Task details: Lines from the start of the data through the line containing "Filteri Chati (29, 988)" must be given again exactly. Leave the others out.
== Data supplied
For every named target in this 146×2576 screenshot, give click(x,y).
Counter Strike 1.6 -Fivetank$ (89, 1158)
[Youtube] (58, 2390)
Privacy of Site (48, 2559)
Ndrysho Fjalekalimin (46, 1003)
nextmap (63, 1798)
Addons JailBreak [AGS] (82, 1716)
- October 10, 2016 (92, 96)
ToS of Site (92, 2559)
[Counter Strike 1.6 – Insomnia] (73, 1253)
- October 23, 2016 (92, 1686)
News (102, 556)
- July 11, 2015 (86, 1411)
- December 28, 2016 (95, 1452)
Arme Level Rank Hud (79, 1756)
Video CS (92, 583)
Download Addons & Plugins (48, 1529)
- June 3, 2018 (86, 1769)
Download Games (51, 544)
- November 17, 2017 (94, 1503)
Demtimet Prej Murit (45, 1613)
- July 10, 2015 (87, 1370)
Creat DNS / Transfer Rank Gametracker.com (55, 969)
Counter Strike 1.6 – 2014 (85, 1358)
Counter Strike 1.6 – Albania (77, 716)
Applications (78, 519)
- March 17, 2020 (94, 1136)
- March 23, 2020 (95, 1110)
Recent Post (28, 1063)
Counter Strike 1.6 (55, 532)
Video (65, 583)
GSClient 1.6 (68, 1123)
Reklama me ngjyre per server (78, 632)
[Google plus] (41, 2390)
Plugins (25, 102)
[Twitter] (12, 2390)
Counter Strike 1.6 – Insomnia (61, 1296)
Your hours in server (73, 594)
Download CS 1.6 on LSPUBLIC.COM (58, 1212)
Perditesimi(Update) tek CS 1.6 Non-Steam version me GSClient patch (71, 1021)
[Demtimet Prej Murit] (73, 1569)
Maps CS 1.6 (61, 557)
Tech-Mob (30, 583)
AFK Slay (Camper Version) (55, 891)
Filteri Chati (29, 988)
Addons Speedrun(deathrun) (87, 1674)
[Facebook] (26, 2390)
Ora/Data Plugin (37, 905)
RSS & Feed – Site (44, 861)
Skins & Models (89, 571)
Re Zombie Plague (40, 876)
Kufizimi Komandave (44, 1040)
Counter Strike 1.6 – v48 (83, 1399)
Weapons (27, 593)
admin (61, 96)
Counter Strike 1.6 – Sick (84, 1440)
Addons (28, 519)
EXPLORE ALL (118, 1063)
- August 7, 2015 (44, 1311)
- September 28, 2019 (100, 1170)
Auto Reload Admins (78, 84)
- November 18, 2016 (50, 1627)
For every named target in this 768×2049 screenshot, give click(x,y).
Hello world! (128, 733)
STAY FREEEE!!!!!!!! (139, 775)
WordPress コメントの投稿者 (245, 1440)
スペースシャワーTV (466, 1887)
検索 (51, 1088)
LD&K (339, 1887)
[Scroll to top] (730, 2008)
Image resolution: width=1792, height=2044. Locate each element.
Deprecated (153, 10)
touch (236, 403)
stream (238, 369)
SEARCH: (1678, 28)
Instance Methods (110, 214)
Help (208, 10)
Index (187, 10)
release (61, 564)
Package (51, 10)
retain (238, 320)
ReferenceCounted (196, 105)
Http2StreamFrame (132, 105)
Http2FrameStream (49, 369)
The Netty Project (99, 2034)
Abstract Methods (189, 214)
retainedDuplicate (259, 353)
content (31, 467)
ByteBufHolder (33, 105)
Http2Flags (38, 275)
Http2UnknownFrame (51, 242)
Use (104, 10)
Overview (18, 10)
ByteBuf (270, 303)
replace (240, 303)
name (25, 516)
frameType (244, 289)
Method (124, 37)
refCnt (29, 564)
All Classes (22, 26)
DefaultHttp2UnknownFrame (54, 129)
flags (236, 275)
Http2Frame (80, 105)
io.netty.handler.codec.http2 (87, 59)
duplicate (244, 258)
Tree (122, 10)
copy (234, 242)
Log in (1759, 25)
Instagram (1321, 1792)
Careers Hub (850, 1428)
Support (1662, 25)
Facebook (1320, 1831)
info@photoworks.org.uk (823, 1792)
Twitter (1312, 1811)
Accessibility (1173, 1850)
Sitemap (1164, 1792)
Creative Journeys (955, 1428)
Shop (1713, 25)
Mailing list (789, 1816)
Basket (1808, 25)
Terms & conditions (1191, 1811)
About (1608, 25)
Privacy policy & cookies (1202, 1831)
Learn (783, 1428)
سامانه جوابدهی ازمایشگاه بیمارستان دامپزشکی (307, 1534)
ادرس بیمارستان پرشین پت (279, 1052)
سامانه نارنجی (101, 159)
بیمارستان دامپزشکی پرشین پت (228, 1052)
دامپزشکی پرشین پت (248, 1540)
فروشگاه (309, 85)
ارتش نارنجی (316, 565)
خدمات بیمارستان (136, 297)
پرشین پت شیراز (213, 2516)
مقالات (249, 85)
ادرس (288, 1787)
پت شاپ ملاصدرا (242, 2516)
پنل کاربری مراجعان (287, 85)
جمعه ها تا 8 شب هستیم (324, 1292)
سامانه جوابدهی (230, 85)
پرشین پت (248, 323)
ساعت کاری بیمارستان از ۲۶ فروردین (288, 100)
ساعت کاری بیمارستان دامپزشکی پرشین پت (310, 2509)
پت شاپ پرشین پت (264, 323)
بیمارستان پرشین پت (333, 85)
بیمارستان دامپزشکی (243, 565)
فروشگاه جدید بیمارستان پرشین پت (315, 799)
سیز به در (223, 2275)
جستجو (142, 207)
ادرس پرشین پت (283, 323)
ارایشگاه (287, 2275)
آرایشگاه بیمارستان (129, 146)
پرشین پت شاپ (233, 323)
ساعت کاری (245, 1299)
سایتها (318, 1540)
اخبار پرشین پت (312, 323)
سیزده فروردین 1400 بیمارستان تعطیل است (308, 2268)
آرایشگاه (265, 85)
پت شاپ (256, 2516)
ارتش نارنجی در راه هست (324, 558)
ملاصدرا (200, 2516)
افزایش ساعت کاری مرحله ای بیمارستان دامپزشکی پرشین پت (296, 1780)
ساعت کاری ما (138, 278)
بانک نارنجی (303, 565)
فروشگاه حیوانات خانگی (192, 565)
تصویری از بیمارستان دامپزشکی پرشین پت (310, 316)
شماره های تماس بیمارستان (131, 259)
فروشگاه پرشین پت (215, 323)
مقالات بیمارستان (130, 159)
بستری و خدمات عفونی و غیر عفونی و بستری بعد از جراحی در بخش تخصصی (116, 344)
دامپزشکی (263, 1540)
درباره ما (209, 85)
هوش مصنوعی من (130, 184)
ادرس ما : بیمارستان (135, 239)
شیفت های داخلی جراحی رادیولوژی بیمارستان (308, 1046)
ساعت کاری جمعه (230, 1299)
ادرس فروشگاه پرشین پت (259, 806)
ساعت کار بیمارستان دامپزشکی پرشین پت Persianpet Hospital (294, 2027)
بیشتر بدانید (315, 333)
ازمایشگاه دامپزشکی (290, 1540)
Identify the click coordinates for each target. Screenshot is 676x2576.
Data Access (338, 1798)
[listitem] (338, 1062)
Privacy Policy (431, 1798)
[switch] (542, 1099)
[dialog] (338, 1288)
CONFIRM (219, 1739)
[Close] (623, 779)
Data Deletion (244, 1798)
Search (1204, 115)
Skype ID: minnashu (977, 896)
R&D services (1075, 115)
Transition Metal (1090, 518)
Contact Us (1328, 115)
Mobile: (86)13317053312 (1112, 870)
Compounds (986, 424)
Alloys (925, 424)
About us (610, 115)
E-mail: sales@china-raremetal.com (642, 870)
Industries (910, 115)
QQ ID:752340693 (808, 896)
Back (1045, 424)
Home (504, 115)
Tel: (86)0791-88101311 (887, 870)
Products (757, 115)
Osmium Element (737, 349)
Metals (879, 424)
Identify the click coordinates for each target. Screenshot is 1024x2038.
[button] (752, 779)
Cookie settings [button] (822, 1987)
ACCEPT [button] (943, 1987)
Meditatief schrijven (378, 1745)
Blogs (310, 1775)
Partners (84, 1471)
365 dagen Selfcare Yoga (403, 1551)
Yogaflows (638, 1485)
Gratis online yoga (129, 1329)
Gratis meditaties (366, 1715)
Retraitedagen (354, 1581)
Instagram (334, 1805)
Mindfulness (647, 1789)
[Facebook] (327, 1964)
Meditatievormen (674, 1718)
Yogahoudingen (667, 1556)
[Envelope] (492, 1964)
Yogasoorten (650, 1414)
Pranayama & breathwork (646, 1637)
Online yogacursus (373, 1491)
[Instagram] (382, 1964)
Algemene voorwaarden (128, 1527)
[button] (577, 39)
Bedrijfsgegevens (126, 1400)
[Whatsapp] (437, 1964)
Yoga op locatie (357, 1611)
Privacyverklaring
====
Solved problem:
For every named target in this 146×2576 screenshot, give click(x,y).
Counter Strike 1.6 -Fivetank$ (89, 1158)
[Youtube] (58, 2390)
Privacy of Site (48, 2559)
Ndrysho Fjalekalimin (46, 1003)
nextmap (63, 1798)
Addons JailBreak [AGS] (82, 1716)
- October 10, 2016 (92, 96)
ToS of Site (92, 2559)
[Counter Strike 1.6 – Insomnia] (73, 1253)
- October 23, 2016 (92, 1686)
News (102, 556)
- July 11, 2015 (86, 1411)
- December 28, 2016 (95, 1452)
Arme Level Rank Hud (79, 1756)
Video CS (92, 583)
Download Addons & Plugins (48, 1529)
- June 3, 2018 (86, 1769)
Download Games (51, 544)
- November 17, 2017 (94, 1503)
Demtimet Prej Murit (45, 1613)
- July 10, 2015 (87, 1370)
Creat DNS / Transfer Rank Gametracker.com (55, 969)
Counter Strike 1.6 – 2014 (85, 1358)
Counter Strike 1.6 – Albania (77, 716)
Applications (78, 519)
- March 17, 2020 (94, 1136)
- March 23, 2020 (95, 1110)
Recent Post (28, 1063)
Counter Strike 1.6 (55, 532)
Video (65, 583)
GSClient 1.6 (68, 1123)
Reklama me ngjyre per server (78, 632)
[Google plus] (41, 2390)
Plugins (25, 102)
[Twitter] (12, 2390)
Counter Strike 1.6 – Insomnia (61, 1296)
Your hours in server (73, 594)
Download CS 1.6 on LSPUBLIC.COM (58, 1212)
Perditesimi(Update) tek CS 1.6 Non-Steam version me GSClient patch (71, 1021)
[Demtimet Prej Murit] (73, 1569)
Maps CS 1.6 (61, 557)
Tech-Mob (30, 583)
AFK Slay (Camper Version) (55, 891)
Filteri Chati (29, 988)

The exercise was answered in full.